Путь писателя можно было бы счесть вполне органичным, если бы не вторая половина 70-х гг., период после "Прощания с Матерой", когда в течение пяти лет (с 1976 по 1981 г.) В. Распутин не публиковал ничего, кроме публицистики. За этим, вероятно, скрывались какая-то творческая затрудненность и поиск нового художественного качества.

В 80-е годы В. Распутин пишет цикл рассказов: "Что передать вороне?", "Наташа", "Век живи - век люби", "Тетка Улита" и др. Рассказы он писал и раньше, лучший из ранних его рассказов - "Уроки французского". Своеобразие рассказов 80-х гг., их художественная новизна в том, что в них "на равных" с реальностью выступает условность, "герой мак-

стр. 11


--------------------------------------------------------------------------------

симально приближается к автору" 1 , а это позволяет художнику свободно погрузиться в тайны самосознания личности.

Искусство XX в., как размышлял писатель в своих статьях о литературе, "опростило человека, сделав его или социальным придатком или пленником моды" 2 . В. Распутин приходит к выводу о недостаточности в литературе аналитического подхода к человеку, сконцентрированного на жестком сцеплении причин и следствий, на логически однозначных мотивировках человеческого поведения. Он отстаивает особую значимость в художественном освоении мира начала интуитивного, бессознательного, сверхчувственного, способного приблизить художника к постижению целостности бытия, к проникновению в план "невыразимого" и "невидимого". В очерке "На поле Куликовом" (1988) писатель говорит о своем главном устремлении: "Чтобы позволилось нам за кратким сегодняшним мигом и верхним слоем земли увидеть и почувствовать нечто большее, чем могут вместить обычные впечатления" 3 . И автору удается увидеть невидимое и услышать неслышимое, как шелест голосов всех павших на Куликовом поле - "сухой, веками живущий здесь... свидетельский шепот", различить над полем "празднично и буйно творимый звездами звон ", " звук каждой звезды в отдельности". (Курсив в тексте здесь и дальше мой. - Л.К .)

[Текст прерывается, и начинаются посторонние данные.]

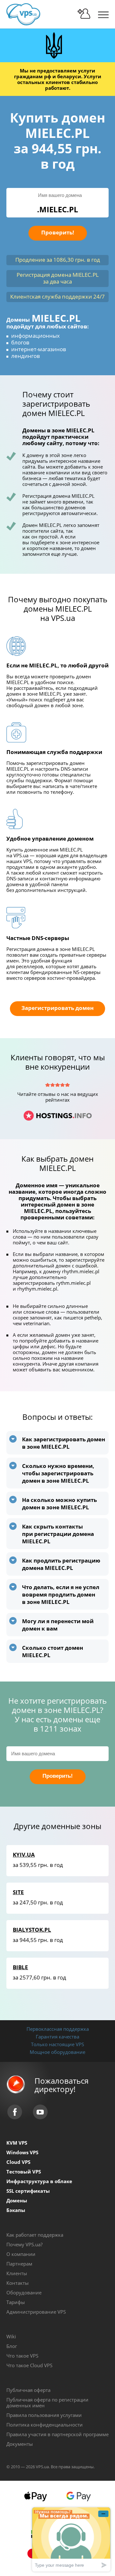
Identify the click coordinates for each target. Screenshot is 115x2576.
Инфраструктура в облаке (39, 2181)
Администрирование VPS (36, 2312)
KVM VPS (16, 2143)
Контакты (17, 2283)
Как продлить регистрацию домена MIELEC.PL (61, 1564)
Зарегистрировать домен (57, 1008)
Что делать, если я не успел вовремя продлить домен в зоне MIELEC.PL (60, 1594)
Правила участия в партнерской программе (57, 2434)
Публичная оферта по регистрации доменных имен (47, 2402)
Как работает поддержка (34, 2235)
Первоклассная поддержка (58, 2029)
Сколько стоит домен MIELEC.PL (52, 1651)
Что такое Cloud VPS (29, 2365)
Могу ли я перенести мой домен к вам (58, 1624)
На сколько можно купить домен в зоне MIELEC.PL (59, 1503)
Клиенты (16, 2273)
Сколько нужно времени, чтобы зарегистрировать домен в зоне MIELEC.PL (58, 1473)
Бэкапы (15, 2210)
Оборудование (24, 2292)
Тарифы (15, 2302)
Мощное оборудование (57, 2052)
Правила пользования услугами (44, 2415)
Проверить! (57, 232)
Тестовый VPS (23, 2171)
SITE (18, 1892)
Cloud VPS (18, 2162)
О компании (20, 2254)
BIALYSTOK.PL (32, 1929)
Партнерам (19, 2263)
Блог (11, 2346)
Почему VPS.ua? (24, 2244)
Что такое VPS (22, 2355)
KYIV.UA (24, 1854)
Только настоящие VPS (57, 2044)
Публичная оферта (28, 2390)
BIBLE (20, 1967)
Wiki (11, 2336)
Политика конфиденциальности (44, 2424)
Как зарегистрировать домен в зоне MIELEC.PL (63, 1443)
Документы (19, 2444)
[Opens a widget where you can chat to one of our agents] (71, 2539)
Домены (16, 2200)
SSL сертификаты (28, 2191)
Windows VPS (22, 2152)
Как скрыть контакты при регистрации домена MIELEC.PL (58, 1534)
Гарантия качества (57, 2036)
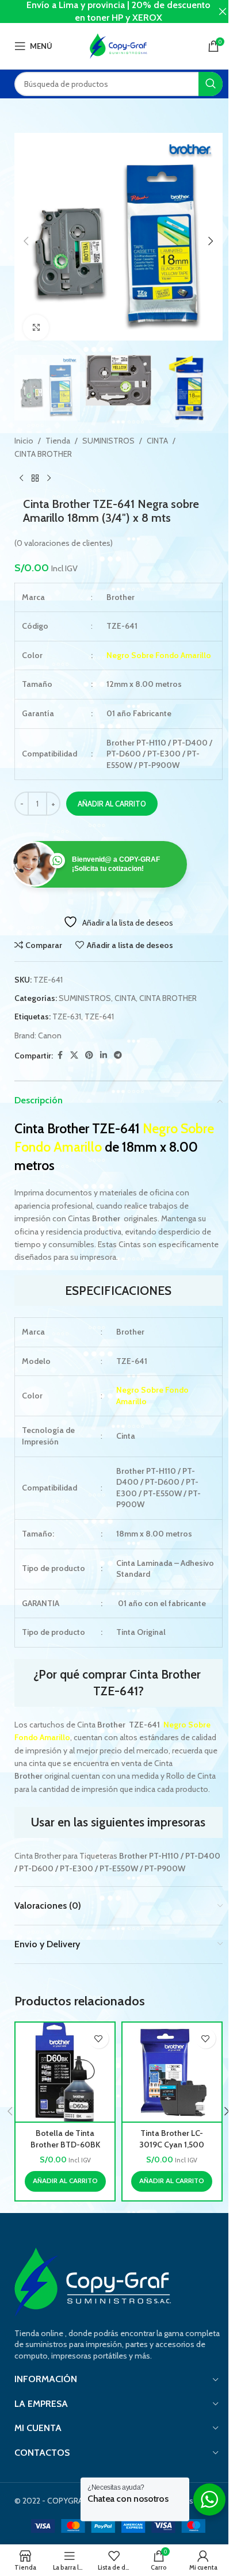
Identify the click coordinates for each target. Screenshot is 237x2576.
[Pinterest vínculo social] (89, 1055)
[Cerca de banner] (222, 11)
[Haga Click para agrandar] (36, 328)
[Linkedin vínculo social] (103, 1055)
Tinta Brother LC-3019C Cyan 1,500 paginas (171, 2144)
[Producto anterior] (21, 479)
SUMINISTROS (108, 440)
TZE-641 (99, 1016)
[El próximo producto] (49, 479)
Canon (50, 1035)
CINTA (157, 440)
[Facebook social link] (60, 1055)
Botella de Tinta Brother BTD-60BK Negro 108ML (65, 2144)
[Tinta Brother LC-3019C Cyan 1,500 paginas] (172, 2072)
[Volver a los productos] (35, 479)
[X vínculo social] (74, 1055)
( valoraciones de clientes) (63, 543)
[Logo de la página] (118, 45)
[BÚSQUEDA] (210, 84)
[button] (25, 241)
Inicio (23, 440)
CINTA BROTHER (43, 454)
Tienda (57, 440)
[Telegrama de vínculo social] (117, 1055)
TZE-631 (66, 1016)
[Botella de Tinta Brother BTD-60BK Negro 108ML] (65, 2072)
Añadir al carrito (112, 803)
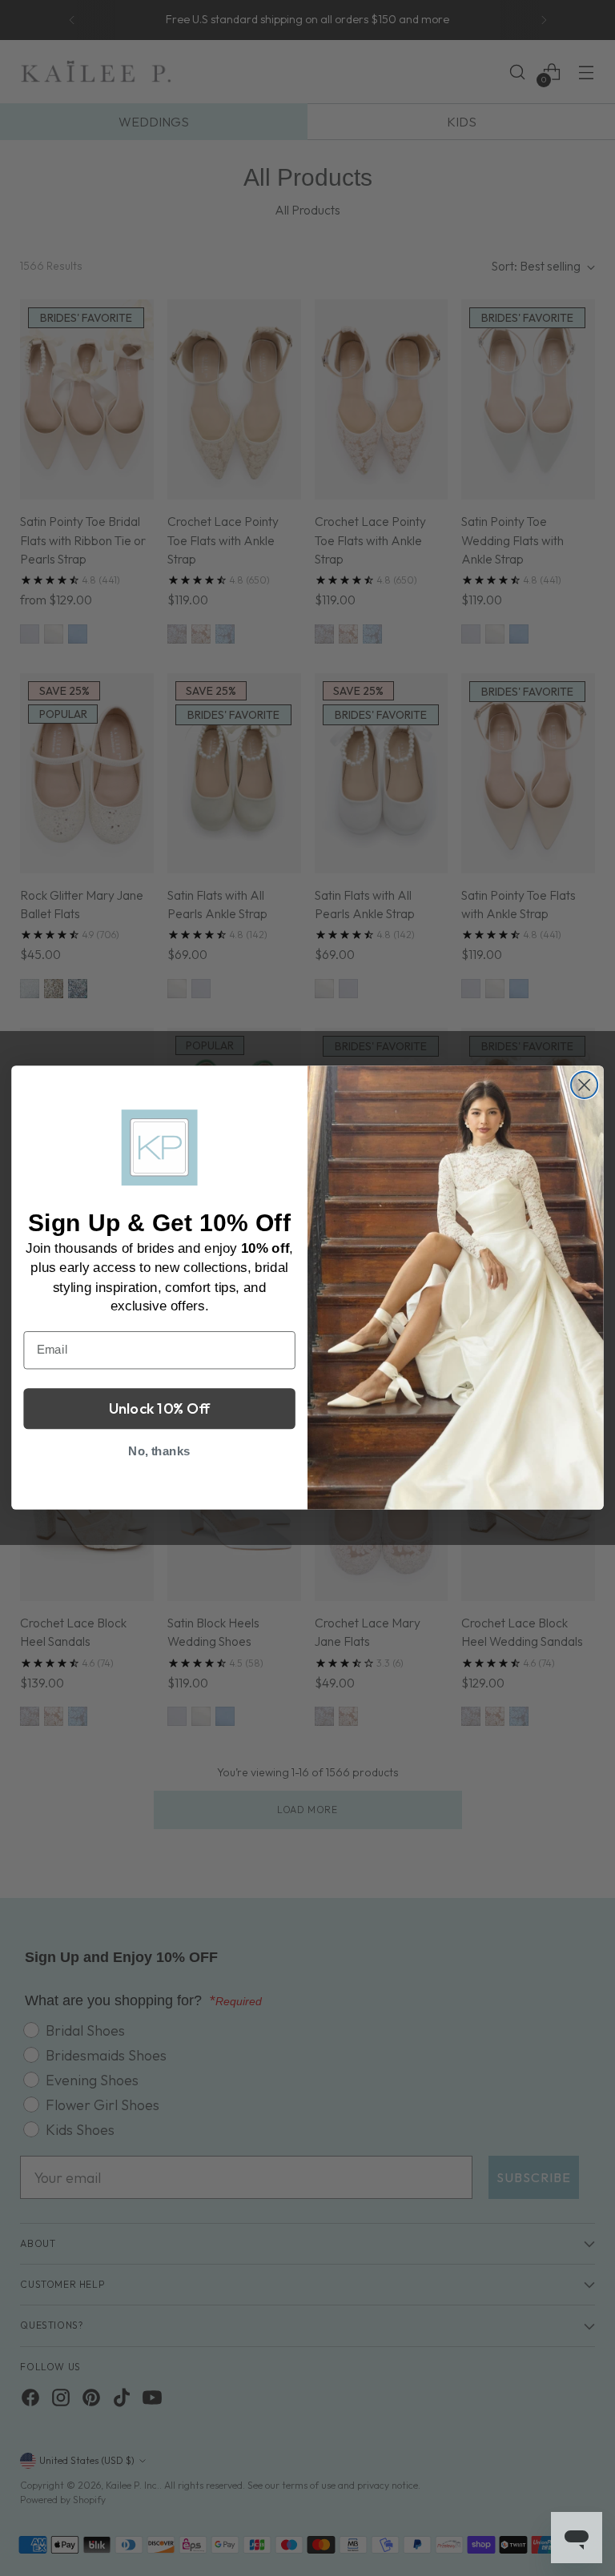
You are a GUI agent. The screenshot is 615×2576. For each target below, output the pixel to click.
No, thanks (159, 1451)
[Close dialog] (584, 1085)
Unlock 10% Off (160, 1408)
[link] (160, 1148)
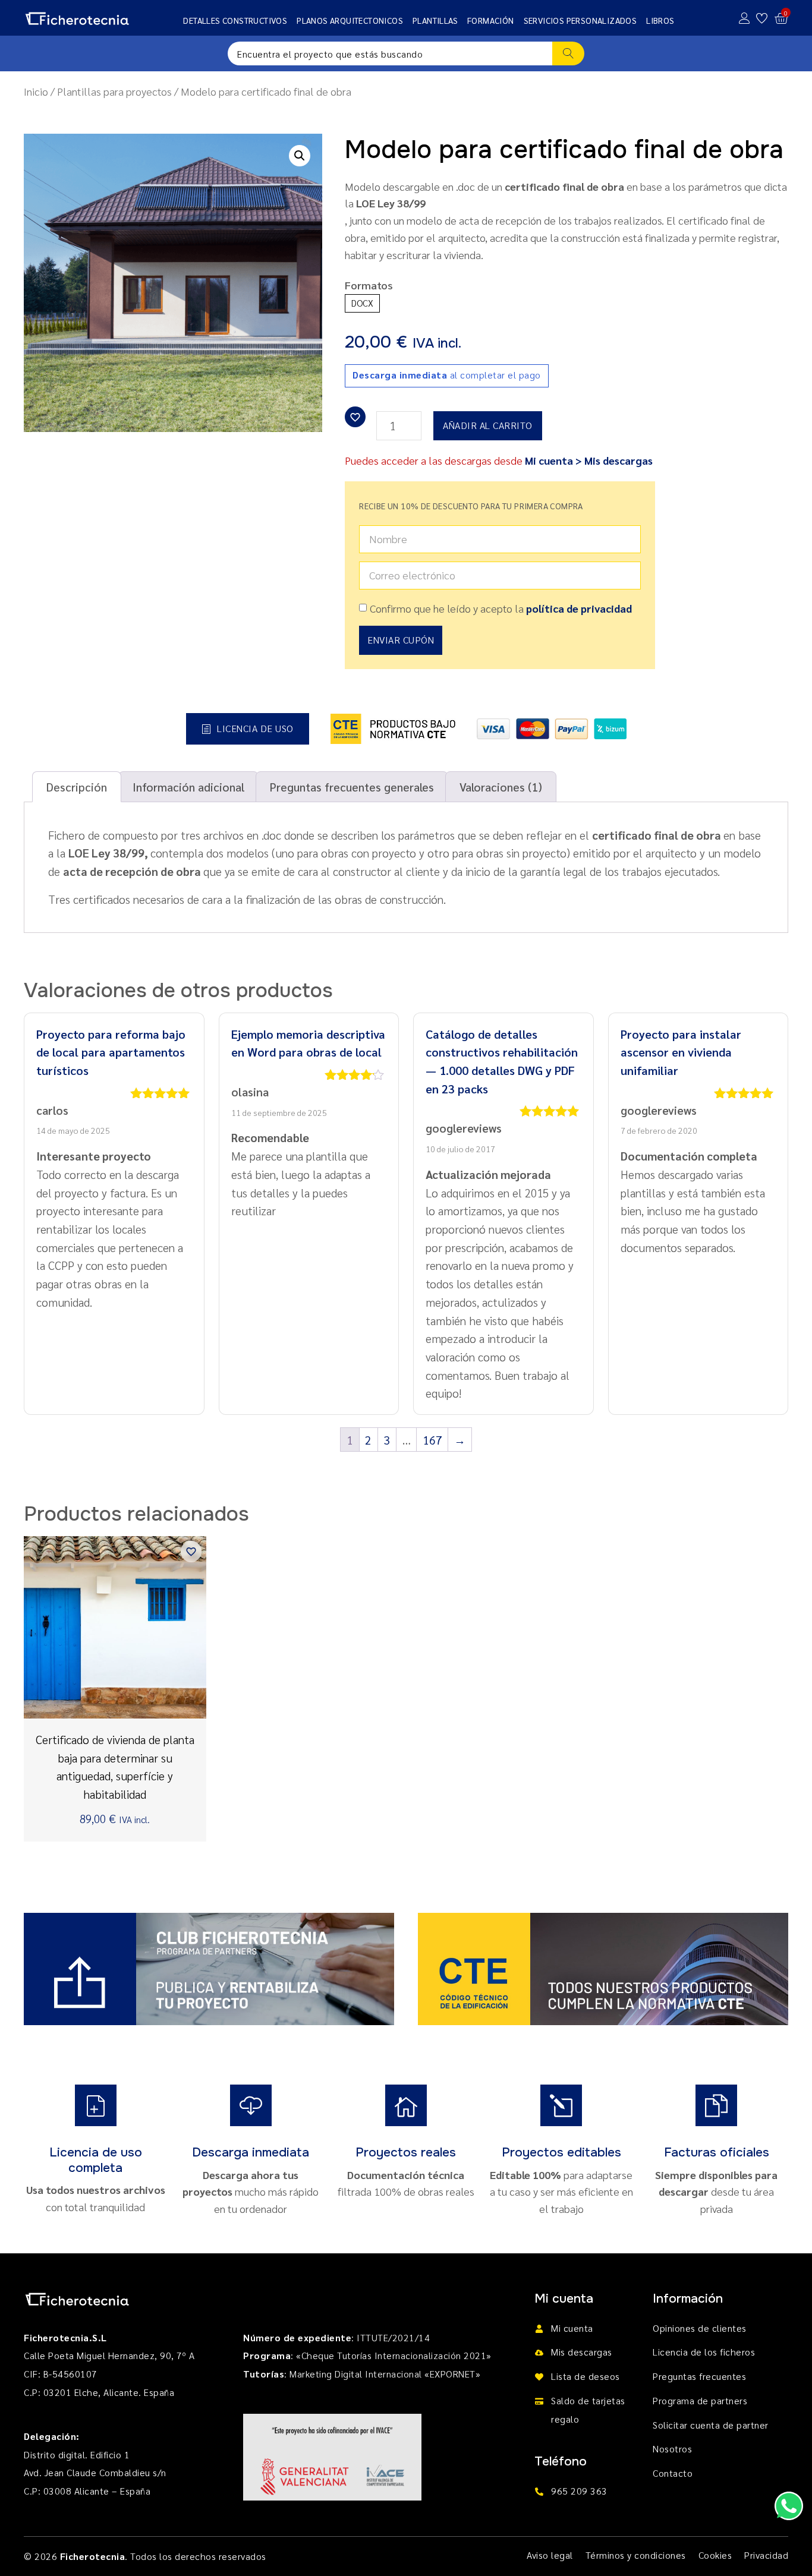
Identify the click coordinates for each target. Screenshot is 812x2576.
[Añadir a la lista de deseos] (355, 416)
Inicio (36, 91)
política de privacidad (579, 608)
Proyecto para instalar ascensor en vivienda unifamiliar (681, 1052)
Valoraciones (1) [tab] (500, 786)
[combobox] (390, 53)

Примечателен в этом плане рассказ "Что передать вороне?" (1981). Как и в ряде других своих рассказов, В. Распутин обращается здесь к миру детства, как бы проверяя себя через сравнение и столкновение с ним, с невозвратной и светоносной чистотой детства. Конфликт рассказа - внутренний спор, столкновение рациональной воли героя, одновременно и автора-повествователя, с непосредственным, с сердечным его чувством. Первое - воля - требует от него срочно вернуться к работе, уехать, второе - в ответ на невыговоренное, но сильнейшее желание девочки, стосковавшейся по отцу, - продлить встречу с ней, поступившись требованиями делового расчета. Одерживает верх, как это чаще всего бывает с нынешним торопливым человеком, самопринуждение трезвой, деловой воли. Дальше развертывается главное психологическое содержание рассказа, глубокий художественный самоанализ героя, в котором разверзается кризисное состояние его души, "несовпадение" с самим собой, ощущение тревожной подмены своего "Я" каким-то непонятным, чужим существом, мучительное распадение, раздвоение личности от сознания "своей невольной вины". Мука подобного внутреннего состояния героя, переданного образами неопределенных, подсознательных психологических движений, игры воображения и интуиции, осмысляется автором как некое возмездие за допущенную им сердечную грубость, нечуткость, а потом и как оправдавшееся предчувствие беды, болезни дочки, словно возмездия самой жизни, некоей ее предугадываемой высшей силы.

В образе вороны, вынесенном в заглавие рассказа, не раз возникающем в самой ткани повествования, включая его финал, угадываются известные литературные реминисценции, переклички со старыми романтиками, вплоть до Э. По с его образом мрачного ворона, вещающего из мира мистического "никогда", мира вечности. Подобная ассоциация мелькает в сознании героя-повествователя, когда он сочиняет для дочки историю о вороне: "Не знаю, не смогу объяснить почему, но с давних пор живет во мне уверенность, что, если и существует связь между этим миром и не этим, так в тот и другой залетает только она, ворона..."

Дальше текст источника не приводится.